** Instructions for the task **
Give back, unchanged and in full, the part of the data that begins with the line containing "Click the Новости news feed icon" and ends at the close of the data, including both ends.

** Records shown **
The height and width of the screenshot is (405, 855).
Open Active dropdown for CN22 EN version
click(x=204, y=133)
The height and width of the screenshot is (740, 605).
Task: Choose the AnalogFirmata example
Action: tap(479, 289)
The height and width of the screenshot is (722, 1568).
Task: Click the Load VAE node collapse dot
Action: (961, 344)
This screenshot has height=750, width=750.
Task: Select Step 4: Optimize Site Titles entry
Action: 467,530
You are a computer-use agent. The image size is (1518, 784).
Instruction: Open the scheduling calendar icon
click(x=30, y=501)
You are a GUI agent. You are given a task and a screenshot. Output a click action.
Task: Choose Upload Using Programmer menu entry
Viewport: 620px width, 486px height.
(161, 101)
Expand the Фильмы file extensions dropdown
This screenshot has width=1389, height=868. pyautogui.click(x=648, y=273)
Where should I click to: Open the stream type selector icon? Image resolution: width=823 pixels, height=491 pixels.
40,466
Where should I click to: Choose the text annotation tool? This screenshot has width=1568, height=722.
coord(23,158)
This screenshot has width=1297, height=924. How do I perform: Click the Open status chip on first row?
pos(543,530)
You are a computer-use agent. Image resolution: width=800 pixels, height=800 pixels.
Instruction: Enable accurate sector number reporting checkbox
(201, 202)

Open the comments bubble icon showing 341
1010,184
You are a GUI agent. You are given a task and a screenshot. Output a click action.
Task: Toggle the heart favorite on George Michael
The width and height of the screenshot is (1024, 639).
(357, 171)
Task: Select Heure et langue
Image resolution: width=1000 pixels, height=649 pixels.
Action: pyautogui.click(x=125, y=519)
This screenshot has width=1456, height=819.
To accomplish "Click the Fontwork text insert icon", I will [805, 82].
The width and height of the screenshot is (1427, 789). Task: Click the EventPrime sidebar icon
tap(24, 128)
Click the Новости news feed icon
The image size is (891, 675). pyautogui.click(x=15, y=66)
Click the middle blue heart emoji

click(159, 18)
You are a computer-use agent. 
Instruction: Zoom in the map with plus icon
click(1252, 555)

** Full answer **
Click the Новости news feed icon
The image size is (891, 675). pyautogui.click(x=15, y=66)
Click the middle blue heart emoji

click(159, 18)
You are a computer-use agent. 
Instruction: Zoom in the map with plus icon
click(1252, 555)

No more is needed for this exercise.